• _TASK TO CARRY OUT_:
In the entries below, find the line with "Task: Click the", then set it down exactly along with each line after it to the end, skipping any pictures.

Start of EXTRACTED RECORDS

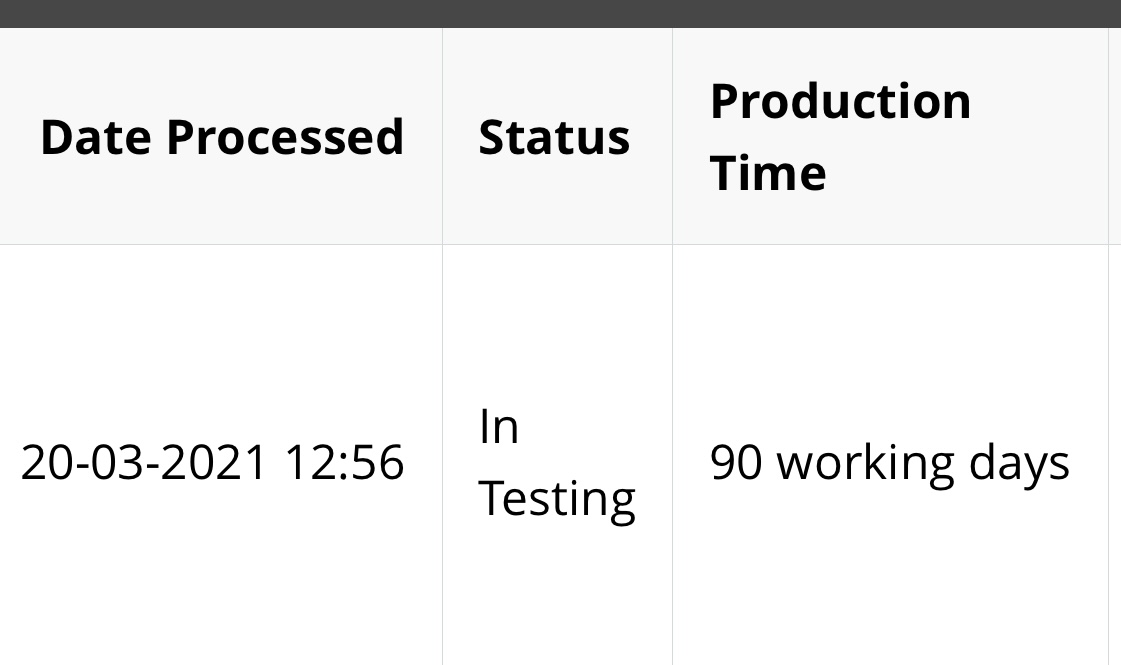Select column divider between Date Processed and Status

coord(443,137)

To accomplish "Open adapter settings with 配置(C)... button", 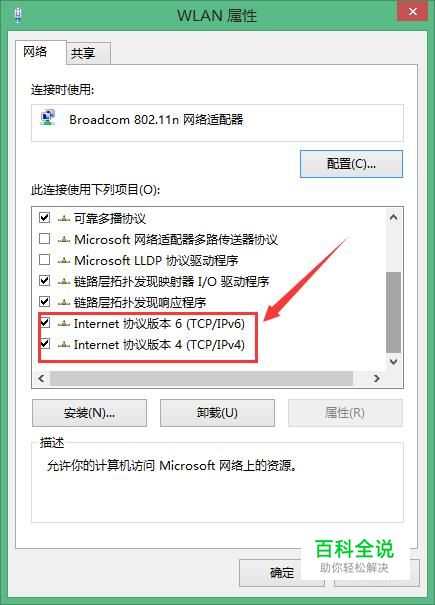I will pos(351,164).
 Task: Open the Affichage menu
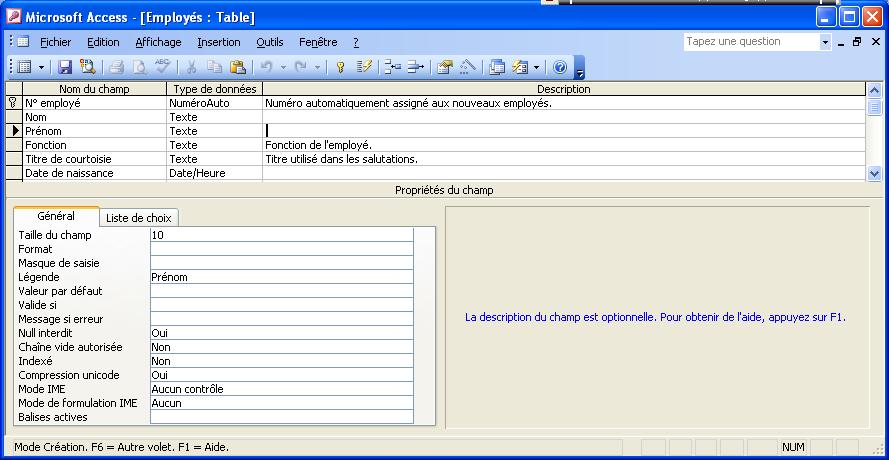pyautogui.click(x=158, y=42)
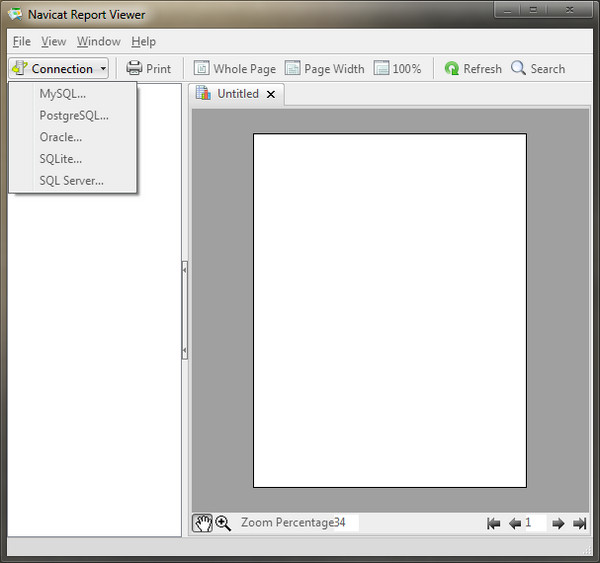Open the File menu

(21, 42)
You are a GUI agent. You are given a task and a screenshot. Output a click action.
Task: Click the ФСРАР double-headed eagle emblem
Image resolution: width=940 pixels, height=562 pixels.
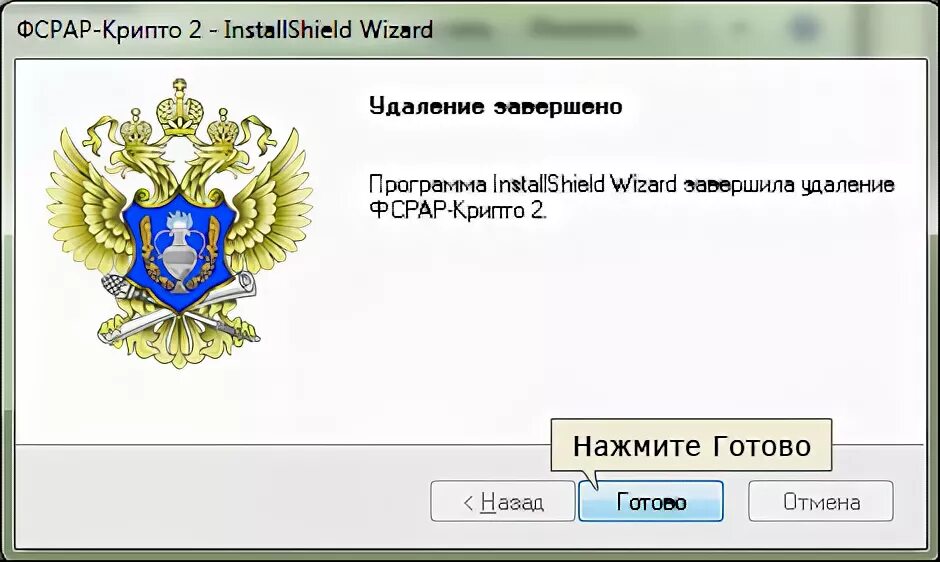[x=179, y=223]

End of EXTRACTED RECORDS

• _RESPONSE TO THIS TASK_:
Task: Click the ФСРАР double-headed eagle emblem
Image resolution: width=940 pixels, height=562 pixels.
[x=179, y=223]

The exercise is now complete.